# [PROBLEM TO WORK ON]
In the listing, change every "Instruction" to "Command" and give all the lines again with nothing else altered.

Data on finding visible targets
┌──

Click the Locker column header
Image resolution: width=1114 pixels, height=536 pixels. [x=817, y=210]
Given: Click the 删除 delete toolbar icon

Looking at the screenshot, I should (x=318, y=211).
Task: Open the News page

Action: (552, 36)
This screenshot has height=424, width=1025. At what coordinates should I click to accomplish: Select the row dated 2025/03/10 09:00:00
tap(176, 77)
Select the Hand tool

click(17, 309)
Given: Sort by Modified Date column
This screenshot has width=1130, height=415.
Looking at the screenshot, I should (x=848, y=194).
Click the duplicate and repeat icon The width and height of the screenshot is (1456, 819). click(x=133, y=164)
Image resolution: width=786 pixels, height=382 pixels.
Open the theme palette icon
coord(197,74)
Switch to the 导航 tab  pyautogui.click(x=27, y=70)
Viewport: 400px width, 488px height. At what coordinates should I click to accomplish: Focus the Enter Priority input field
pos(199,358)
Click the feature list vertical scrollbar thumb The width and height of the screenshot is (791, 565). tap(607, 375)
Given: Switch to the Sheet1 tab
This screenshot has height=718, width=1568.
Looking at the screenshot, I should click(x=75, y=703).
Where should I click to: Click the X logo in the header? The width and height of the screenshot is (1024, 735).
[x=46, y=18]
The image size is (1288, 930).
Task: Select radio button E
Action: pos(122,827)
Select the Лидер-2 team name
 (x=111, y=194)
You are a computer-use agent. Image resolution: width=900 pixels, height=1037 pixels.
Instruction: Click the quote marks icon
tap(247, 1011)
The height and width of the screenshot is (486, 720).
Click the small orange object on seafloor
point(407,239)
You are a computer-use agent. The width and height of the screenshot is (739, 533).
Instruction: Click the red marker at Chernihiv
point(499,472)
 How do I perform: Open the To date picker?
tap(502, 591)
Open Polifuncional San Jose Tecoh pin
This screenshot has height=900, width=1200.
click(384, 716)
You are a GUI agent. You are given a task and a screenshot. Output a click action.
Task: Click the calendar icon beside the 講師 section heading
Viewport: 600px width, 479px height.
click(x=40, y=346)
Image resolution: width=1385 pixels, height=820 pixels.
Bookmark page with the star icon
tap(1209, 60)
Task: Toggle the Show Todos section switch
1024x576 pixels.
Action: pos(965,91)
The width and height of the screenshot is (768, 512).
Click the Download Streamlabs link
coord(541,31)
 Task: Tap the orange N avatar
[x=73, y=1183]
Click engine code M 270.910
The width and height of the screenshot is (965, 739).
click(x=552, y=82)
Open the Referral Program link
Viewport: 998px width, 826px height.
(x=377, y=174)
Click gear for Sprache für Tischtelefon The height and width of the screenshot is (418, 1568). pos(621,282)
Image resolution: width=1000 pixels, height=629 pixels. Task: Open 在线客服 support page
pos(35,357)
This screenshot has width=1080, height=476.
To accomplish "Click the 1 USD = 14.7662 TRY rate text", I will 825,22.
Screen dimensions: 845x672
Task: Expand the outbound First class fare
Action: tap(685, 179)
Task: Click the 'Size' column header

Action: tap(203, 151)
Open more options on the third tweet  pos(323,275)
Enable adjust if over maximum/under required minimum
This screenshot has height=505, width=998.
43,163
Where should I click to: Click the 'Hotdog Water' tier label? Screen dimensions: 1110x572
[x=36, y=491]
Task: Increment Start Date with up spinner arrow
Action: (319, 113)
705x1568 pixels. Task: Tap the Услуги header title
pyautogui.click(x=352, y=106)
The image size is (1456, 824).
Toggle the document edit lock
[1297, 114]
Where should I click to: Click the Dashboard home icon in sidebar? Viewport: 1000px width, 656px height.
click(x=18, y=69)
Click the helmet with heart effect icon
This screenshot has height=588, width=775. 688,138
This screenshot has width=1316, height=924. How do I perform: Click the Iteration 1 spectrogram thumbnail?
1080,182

└──

# [EXERCISE SOLUTION]
Click the Locker column header
Image resolution: width=1114 pixels, height=536 pixels. [x=817, y=210]
Given: Click the 删除 delete toolbar icon

Looking at the screenshot, I should (x=318, y=211).
Task: Open the News page

Action: (552, 36)
This screenshot has height=424, width=1025. At what coordinates should I click to accomplish: Select the row dated 2025/03/10 09:00:00
tap(176, 77)
Select the Hand tool

click(17, 309)
Given: Sort by Modified Date column
This screenshot has width=1130, height=415.
Looking at the screenshot, I should (x=848, y=194).
Click the duplicate and repeat icon The width and height of the screenshot is (1456, 819). click(x=133, y=164)
Image resolution: width=786 pixels, height=382 pixels.
Open the theme palette icon
coord(197,74)
Switch to the 导航 tab  pyautogui.click(x=27, y=70)
Viewport: 400px width, 488px height. At what coordinates should I click to accomplish: Focus the Enter Priority input field
pos(199,358)
Click the feature list vertical scrollbar thumb The width and height of the screenshot is (791, 565). tap(607, 375)
Given: Switch to the Sheet1 tab
This screenshot has height=718, width=1568.
Looking at the screenshot, I should click(x=75, y=703).
Where should I click to: Click the X logo in the header? The width and height of the screenshot is (1024, 735).
[x=46, y=18]
The image size is (1288, 930).
Task: Select radio button E
Action: pos(122,827)
Select the Лидер-2 team name
 (x=111, y=194)
You are a computer-use agent. Image resolution: width=900 pixels, height=1037 pixels.
Command: Click the quote marks icon
tap(247, 1011)
The height and width of the screenshot is (486, 720).
Click the small orange object on seafloor
point(407,239)
You are a computer-use agent. The width and height of the screenshot is (739, 533).
Command: Click the red marker at Chernihiv
point(499,472)
 How do I perform: Open the To date picker?
tap(502, 591)
Open Polifuncional San Jose Tecoh pin
This screenshot has height=900, width=1200.
click(384, 716)
You are a GUI agent. You are given a task and a screenshot. Output a click action.
Task: Click the calendar icon beside the 講師 section heading
Viewport: 600px width, 479px height.
click(x=40, y=346)
Image resolution: width=1385 pixels, height=820 pixels.
Bookmark page with the star icon
tap(1209, 60)
Task: Toggle the Show Todos section switch
1024x576 pixels.
Action: pos(965,91)
The width and height of the screenshot is (768, 512).
Click the Download Streamlabs link
coord(541,31)
 Task: Tap the orange N avatar
[x=73, y=1183]
Click engine code M 270.910
The width and height of the screenshot is (965, 739).
click(x=552, y=82)
Open the Referral Program link
Viewport: 998px width, 826px height.
(x=377, y=174)
Click gear for Sprache für Tischtelefon The height and width of the screenshot is (418, 1568). pos(621,282)
Image resolution: width=1000 pixels, height=629 pixels. Task: Open 在线客服 support page
pos(35,357)
This screenshot has width=1080, height=476.
To accomplish "Click the 1 USD = 14.7662 TRY rate text", I will 825,22.
Screen dimensions: 845x672
Task: Expand the outbound First class fare
Action: tap(685, 179)
Task: Click the 'Size' column header

Action: tap(203, 151)
Open more options on the third tweet  pos(323,275)
Enable adjust if over maximum/under required minimum
This screenshot has height=505, width=998.
43,163
Where should I click to: Click the 'Hotdog Water' tier label? Screen dimensions: 1110x572
[x=36, y=491]
Task: Increment Start Date with up spinner arrow
Action: (319, 113)
705x1568 pixels. Task: Tap the Услуги header title
pyautogui.click(x=352, y=106)
The image size is (1456, 824).
Toggle the document edit lock
[1297, 114]
Where should I click to: Click the Dashboard home icon in sidebar? Viewport: 1000px width, 656px height.
click(x=18, y=69)
Click the helmet with heart effect icon
This screenshot has height=588, width=775. 688,138
This screenshot has width=1316, height=924. How do I perform: Click the Iteration 1 spectrogram thumbnail?
1080,182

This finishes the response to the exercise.